_YOUR ASSIGNMENT_. Set down exactly the lines in the records below that run from the line with "This screenshot has height=1176, width=1032." to the line with "You are a computer-use agent. Screen dimensions: 1456x819", inclusive, and nothing more.
=-=-=-=-=
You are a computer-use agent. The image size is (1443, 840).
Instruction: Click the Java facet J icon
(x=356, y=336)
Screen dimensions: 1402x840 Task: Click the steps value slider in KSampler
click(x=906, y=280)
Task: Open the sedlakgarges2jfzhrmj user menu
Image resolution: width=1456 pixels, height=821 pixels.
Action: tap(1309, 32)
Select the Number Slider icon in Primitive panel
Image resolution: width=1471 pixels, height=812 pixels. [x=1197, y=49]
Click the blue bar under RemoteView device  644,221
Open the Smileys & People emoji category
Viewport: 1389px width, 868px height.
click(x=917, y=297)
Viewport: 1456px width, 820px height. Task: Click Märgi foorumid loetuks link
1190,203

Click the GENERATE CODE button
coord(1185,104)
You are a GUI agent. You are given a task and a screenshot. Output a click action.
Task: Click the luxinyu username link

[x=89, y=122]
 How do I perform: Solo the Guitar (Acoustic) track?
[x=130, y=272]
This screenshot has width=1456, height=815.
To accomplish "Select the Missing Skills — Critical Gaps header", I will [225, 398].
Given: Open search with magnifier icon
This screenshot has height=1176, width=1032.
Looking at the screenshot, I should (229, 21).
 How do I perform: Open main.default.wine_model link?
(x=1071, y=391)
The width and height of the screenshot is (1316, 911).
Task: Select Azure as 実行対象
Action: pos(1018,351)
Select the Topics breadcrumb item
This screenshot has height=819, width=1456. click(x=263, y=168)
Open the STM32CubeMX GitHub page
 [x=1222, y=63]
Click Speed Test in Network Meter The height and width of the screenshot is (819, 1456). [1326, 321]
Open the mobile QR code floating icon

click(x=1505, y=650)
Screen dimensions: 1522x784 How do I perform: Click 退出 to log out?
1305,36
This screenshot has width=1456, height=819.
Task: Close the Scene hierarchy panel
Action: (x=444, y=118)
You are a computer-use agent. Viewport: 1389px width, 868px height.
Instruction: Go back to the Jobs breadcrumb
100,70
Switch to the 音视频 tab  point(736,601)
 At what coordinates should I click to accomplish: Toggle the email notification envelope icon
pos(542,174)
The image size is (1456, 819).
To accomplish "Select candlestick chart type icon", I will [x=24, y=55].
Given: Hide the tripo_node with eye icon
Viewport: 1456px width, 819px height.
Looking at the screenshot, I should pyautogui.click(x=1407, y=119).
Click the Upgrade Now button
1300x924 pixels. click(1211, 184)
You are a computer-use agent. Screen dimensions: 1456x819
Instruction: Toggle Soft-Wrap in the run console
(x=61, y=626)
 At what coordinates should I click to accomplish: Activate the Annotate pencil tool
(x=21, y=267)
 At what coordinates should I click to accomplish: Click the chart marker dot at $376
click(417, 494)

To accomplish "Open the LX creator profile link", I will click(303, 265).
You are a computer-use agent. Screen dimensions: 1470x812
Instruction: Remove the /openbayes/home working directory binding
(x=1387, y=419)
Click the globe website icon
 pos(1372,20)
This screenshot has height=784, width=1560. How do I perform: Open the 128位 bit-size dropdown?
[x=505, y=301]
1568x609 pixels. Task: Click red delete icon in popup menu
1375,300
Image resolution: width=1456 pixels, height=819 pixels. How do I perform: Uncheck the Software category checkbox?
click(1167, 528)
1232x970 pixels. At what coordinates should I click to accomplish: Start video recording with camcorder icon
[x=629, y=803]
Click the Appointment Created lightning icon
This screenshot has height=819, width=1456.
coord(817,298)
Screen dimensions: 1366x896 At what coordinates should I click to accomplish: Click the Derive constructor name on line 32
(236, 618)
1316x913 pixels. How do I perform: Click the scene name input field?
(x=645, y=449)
=-=-=-=-=
_RESPONSE TO THE EXERCISE_.
This screenshot has height=1176, width=1032.
Looking at the screenshot, I should (229, 21).
 How do I perform: Open main.default.wine_model link?
(x=1071, y=391)
The width and height of the screenshot is (1316, 911).
Task: Select Azure as 実行対象
Action: pos(1018,351)
Select the Topics breadcrumb item
This screenshot has height=819, width=1456. click(x=263, y=168)
Open the STM32CubeMX GitHub page
 [x=1222, y=63]
Click Speed Test in Network Meter The height and width of the screenshot is (819, 1456). [1326, 321]
Open the mobile QR code floating icon

click(x=1505, y=650)
Screen dimensions: 1522x784 How do I perform: Click 退出 to log out?
1305,36
This screenshot has width=1456, height=819.
Task: Close the Scene hierarchy panel
Action: (x=444, y=118)
You are a computer-use agent. Viewport: 1389px width, 868px height.
Instruction: Go back to the Jobs breadcrumb
100,70
Switch to the 音视频 tab  point(736,601)
 At what coordinates should I click to accomplish: Toggle the email notification envelope icon
pos(542,174)
The image size is (1456, 819).
To accomplish "Select candlestick chart type icon", I will [x=24, y=55].
Given: Hide the tripo_node with eye icon
Viewport: 1456px width, 819px height.
Looking at the screenshot, I should pyautogui.click(x=1407, y=119).
Click the Upgrade Now button
1300x924 pixels. click(1211, 184)
You are a computer-use agent. Screen dimensions: 1456x819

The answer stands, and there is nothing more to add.